JESI LA PROFESSORESSA ALLÌ CARACCIOLO HA CHIUSO IL CICLO DELLE CONFERENZE SU SAN FRANCESCO

È toccato alla professoressa Allì Caracciolo, docente di storia del teatro all’Università di Macerata, regista, poetessa e scrittrice, chiudere il ciclo su san Francesco

È toccato alla professoressa Allì Caracciolo, docente di storia del teatro all’Università di Macerata, regista, poetessa e scrittrice, chiudere il ciclo su san Francesco

Il presidente della Fondazione Federico II Fabio Costantini e Allì Caracciolo

Il presidente della Fondazione Federico II Fabio Costantini e Allì Caracciolo

L'inaugurazione della mostra "San Francesco tra cielo e terra" a Palazzo Bisaccioni

La mostra “San Francesco tra cielo e terra” a Palazzo Bisaccioni

JESI, 3 novembre 2015 – Concluso il ciclo di interessanti conferenze dedicate, nel mese di ottobre appena trascorso, a san Francesco d’Assisi, organizzate dalla Fondazione Federico II di Hohenstaufen.

A corollario degli appuntamenti in programma, anche la suggestiva mostra, che ha chiuso i battenti proprio venerdì scorso, opera degli alunni e dei professori del liceo artistico “Mannucci”, sul percorso francescano, allestita nella Quadreria di palazzo Bisaccioni.

È toccato alla professoressa Allì Caracciolo, docente di storia del teatro all’Università di Macerata, regista, poetessa e scrittrice, chiudere il ciclo, venerdì 30 ottobre, proponendo la figura  di un santo che, attraverso i secoli, ha interessato, e molto, non solo uomini di fede  ma anche non credenti.  Da Dante a Leopardi, per arrivare a Saramago e Dario Fo. Titolo, infatti, della sua conferenza “La povertà non è una virtù. L’eredità di Francesco d’Assisi tra Saramago e Fo”.

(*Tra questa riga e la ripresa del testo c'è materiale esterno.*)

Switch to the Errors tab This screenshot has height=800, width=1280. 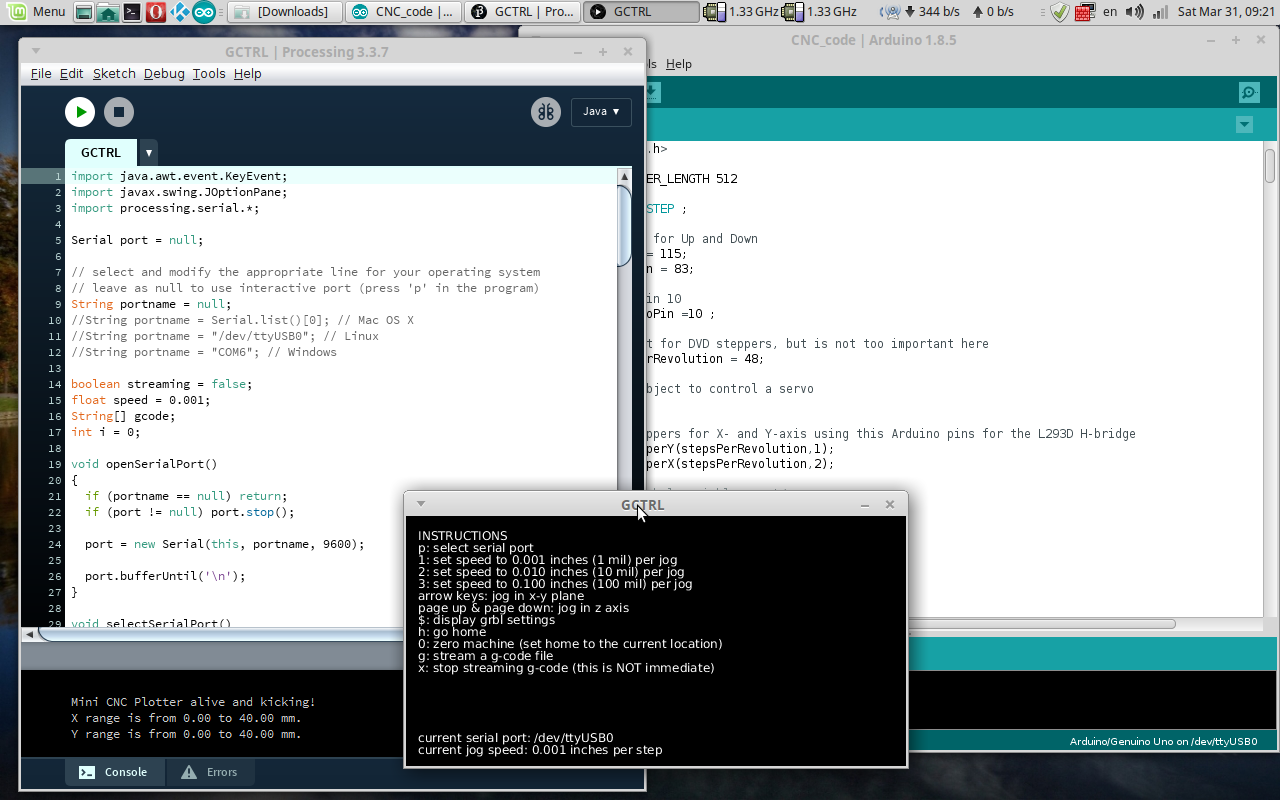pyautogui.click(x=209, y=772)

«Certo san Francesco – ha rilevato la Allì – non poteva immaginare che avrebbe costituito un modello per l’umanità anche perché nascere ricchi, come lui, e capire che la vera ricchezza è quella che sta dentro di noi, nello spirito, non è da tutti.  La povertà, di conseguenza, non è una virtù, è uno stato coatto indotto dagli uomini, è lugubre frutto della società. I valori religiosi costituiscono un livello in più, ma nessuno è esentato dalla giustizia».

La vera giustizia è restituzione, per questo il povero tra i poveri è moderno,  perché afferma il suo credo senza ricorrere alla violenza. Convince se stesso per convincere gli altri. Solo in questo modo la povertà diventa virtù. E’ la difesa della giustizia al di là del divino, che lo rende profeta di una umanità meno iniqua.

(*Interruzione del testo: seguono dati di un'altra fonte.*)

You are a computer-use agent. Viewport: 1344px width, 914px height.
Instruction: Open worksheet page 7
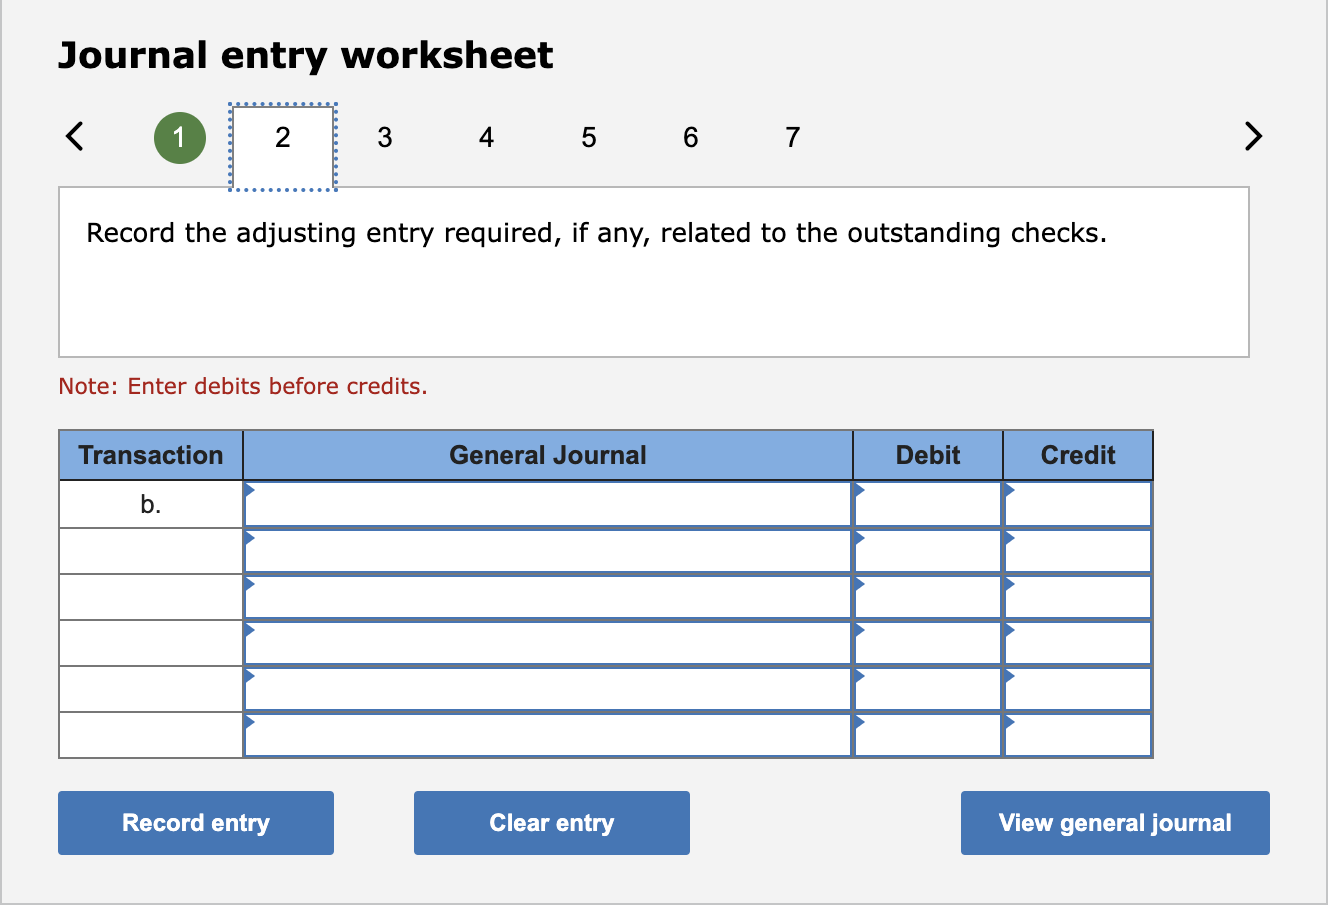[791, 138]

Un san Francesco, dunque, filtrato stavolta attraverso un’ottica laica ma che non per questo ne scalfisce il messaggio rivoluzionario perché «anche il non cristiano è accomunato dalla medesima sorte di tutti. Come scrive il Leopardi, il suo è un atto di medesimezza umana, cioè nella condizione di persona completamente uguale a tutte le altre. La sostanza di cui siamo fatti non è volontaria, il cercare di discostarsi da essa è  volontario». E questo ci allontana dalla solidarietà.

Ma è anche la figura Christi delineata da Dante (canto XI Paradiso), cioè la rappresentazione luminosa del Cristo in terra che conquista tutti coloro che incontra.

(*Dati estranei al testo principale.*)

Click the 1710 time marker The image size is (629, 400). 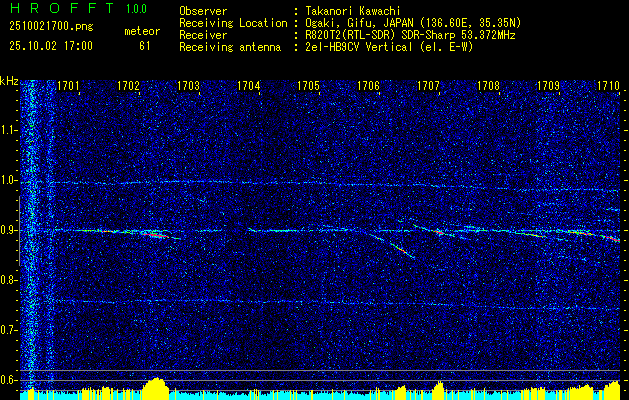(608, 85)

San Francesco è un uomo esemplare per Dario Fo, Nobel 1997, e Josè Saramago, Nobel 1998, entrambe atei.

Il primo con la sua opera teatrale “Lu santo Jullare Francesco” che lo descrive come colui che rompe con i canoni del tempo, rifiutando l’andamento del sermone per commuovere divertendo. Pace, guerra, amore per la natura, fratellanza, dolore, gioia, ricchezza, umiltà: temi di ieri ma attuali anche oggi.

«Francesco commuove così il cuore degli uomini, per elevarlo alla gioia spirituale. Ed è necessaria una giustizia sociale perché vi sia un popolo giusto».

Con il portoghese Saramago e la sua opera teatrale “La seconda vita di Francesco”, il santo viene catapultato quasi nel mondo contemporaneo «per mostrarcelo alle prese con grosse incomprensioni con lo stesso ordine da lui fondato. E scoprire come il suo verbo sia stato tradito dai suoi stessi confratelli. Rimane, comunque, ben netta la figura di san Francesco che condusse una vita aspra senza cedimenti alle comodità, in un percorso segreto della trasgressione tramite la quale ci ha comunicato la verità».